(RxWiki News) Shame is the painful aura of humiliation felt after committing an error, and many dealing with alcohol and drug abuse often seek therapy to manage these tough emotions.
A new research study recommends that these substance abusers try Buddhist principles to cope with of damaging emotions like shame and embarrassment.
Researchers tested a mindfulness-based treatment called acceptance and commitment therapy (ACT) on recovering drug addicts and uncovered increasing success in fighting emotional distress.
"Ask your therapist about mindfulness-based therapies."
Lead researcher Jason Luoma, Ph.D., notes, “An approach to shame based on mindfulness and acceptance appears to produce better treatment attendance and reduced substance use.”
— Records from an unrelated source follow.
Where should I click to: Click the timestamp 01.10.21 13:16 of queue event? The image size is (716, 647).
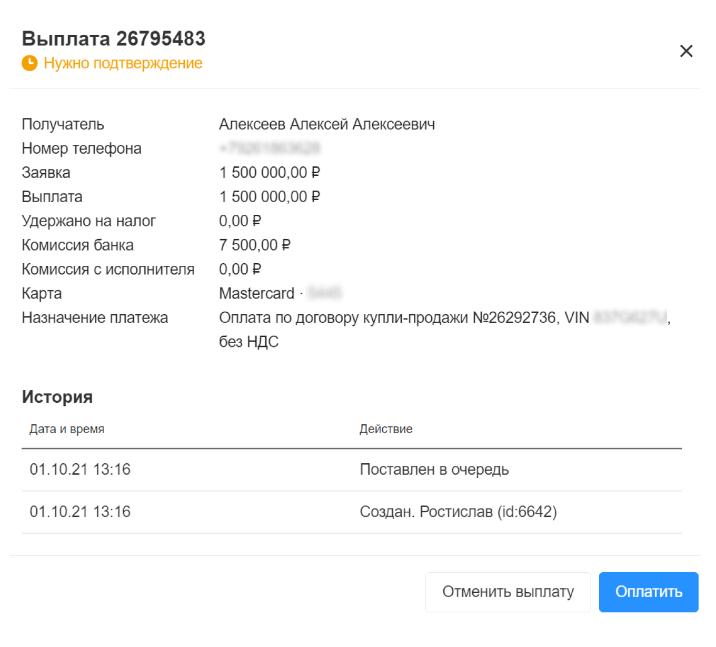click(x=80, y=470)
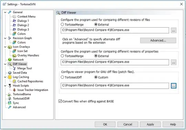
Task: Open the TortoiseBlame icon entry
Action: [x=10, y=94]
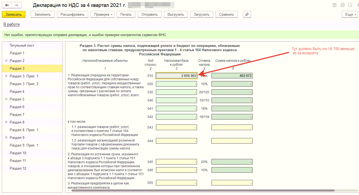The image size is (359, 195).
Task: Open attached files via paperclip icon
Action: coord(247,15)
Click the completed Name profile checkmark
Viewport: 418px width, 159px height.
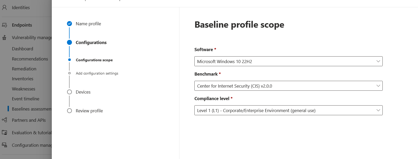click(69, 24)
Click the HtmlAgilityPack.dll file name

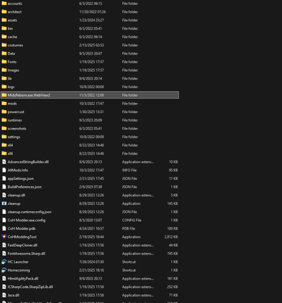[23, 279]
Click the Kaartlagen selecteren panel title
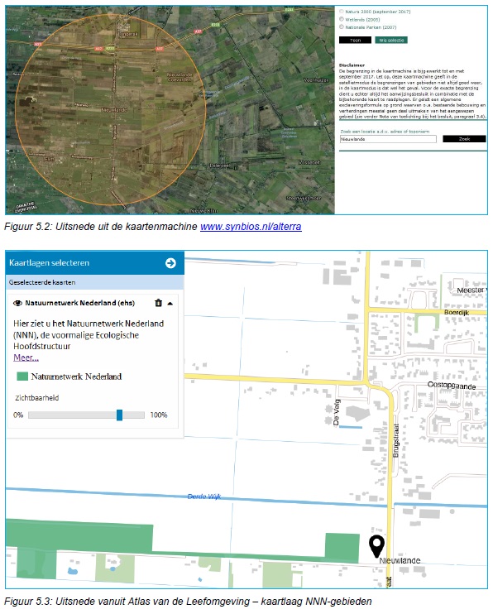The width and height of the screenshot is (493, 614). coord(50,263)
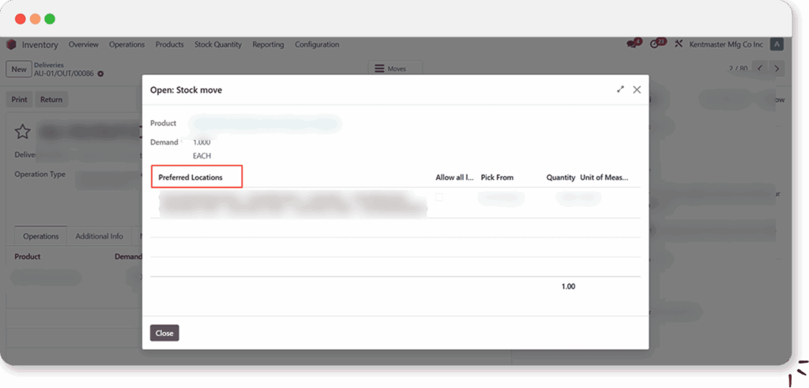Mark the delivery as favorite with star
809x388 pixels.
(23, 131)
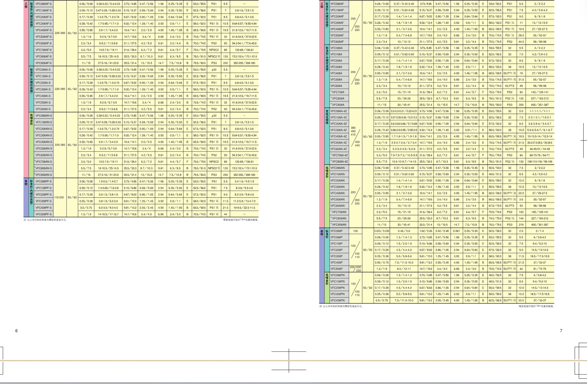Click the VFC808A-4Z model cell

[339, 162]
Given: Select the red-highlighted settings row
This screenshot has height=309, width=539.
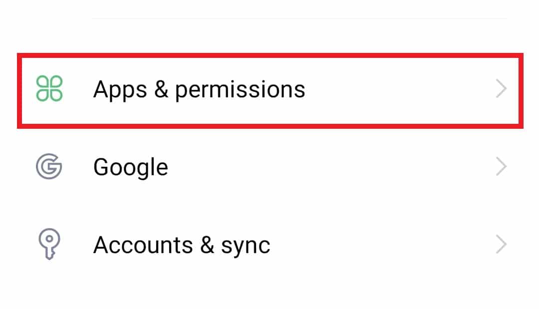Looking at the screenshot, I should coord(270,91).
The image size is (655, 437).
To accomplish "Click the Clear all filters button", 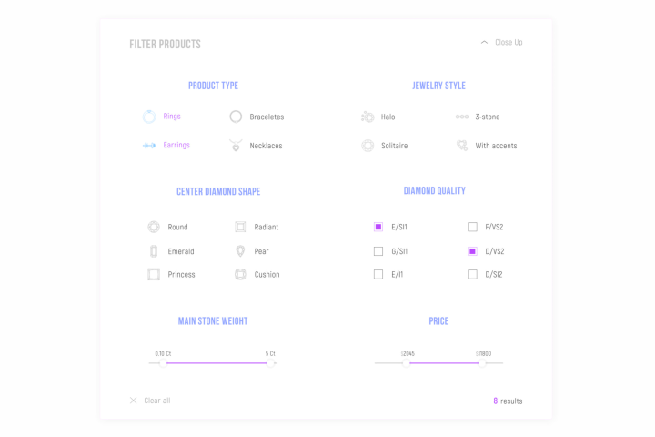I will (x=150, y=401).
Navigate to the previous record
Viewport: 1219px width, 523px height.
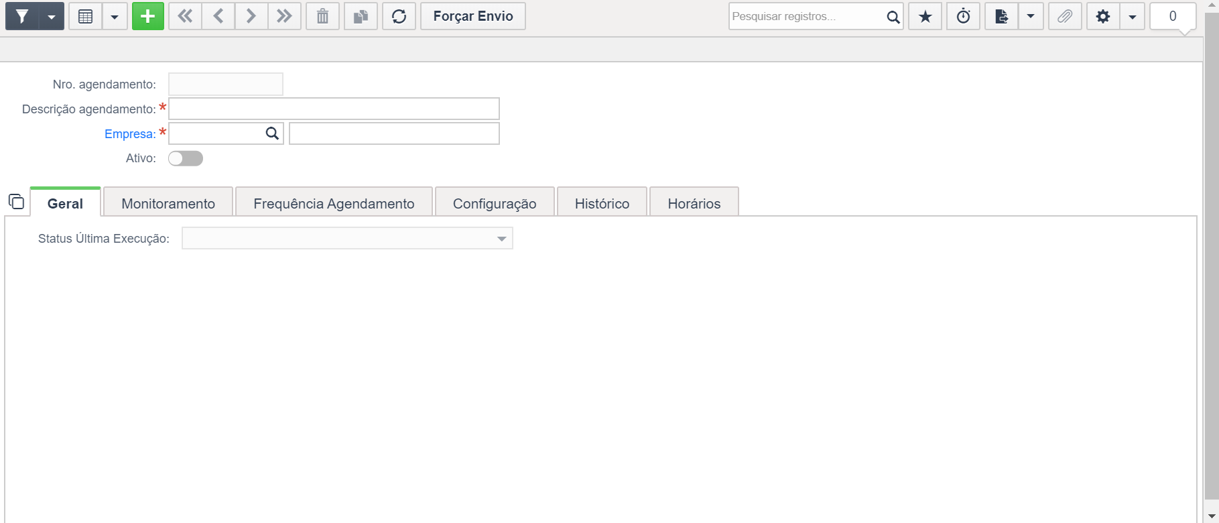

Dr. Luoma tested the effects of mindfulness-based treatments while treating 133 addiction patients in a 28-day treatment program. While half the individuals underwent normal therapies, the others received treatment based on the principles of ACT.
According to the Association for Contextual Behavioral Science, ACT is a “psychological intervention that uses acceptance and mindfulness strategies, together with commitment and behavior change strategies, to increase psychological flexibility.”
The Association defines psychological flexibility as the ability to be in the present moment “fully as a conscious human being” and acting according to a chosen set of values, and research suggests it works!
“The ACT intervention resulted in smaller immediate gains in shame, but larger reductions at 4-month follow-up,” Dr. Luoma reports. “Those attending the ACT group also evidenced fewer days of substance use and higher treatment attendance at follow-up.”
Contributing expert Peter Strong, Ph.D., practices mindfulness-based cognitive therapy with patients online via Skype. dailyRx asks Dr. Strong for his professional opinion on how mindfulness helps in the healing process.
“The power of acceptance is one of the key factors for recovery from the negative effects of unresolved core emotions such as shame, guilt and self-criticism,” he explains. “If these core emotions remain unresolved, then they can lead to negative behaviors such as substance abuse.”
Dr. Strong notes that acceptance comes in varying forms, one more useful than the other. “Static” and “dynamic” acceptances differ in the role of the acceptor.
“Static acceptance describes the cognitive process of resignation, of just accepting the way things are,” says Strong. “This implies taking a subservient position as a victim.”
He explains that mindfulness-based acceptance is dynamic in the sense that there’s an “on-going relationship with the emotions” that is based on active inquiry and conscientious observation.
The dailyRx expert explains that this acceptance is “very empowering and greatly facilitates healing.”
The study is going to be published in the February issue of the Journal of Consulting and Clinical Psychology and is currently available online.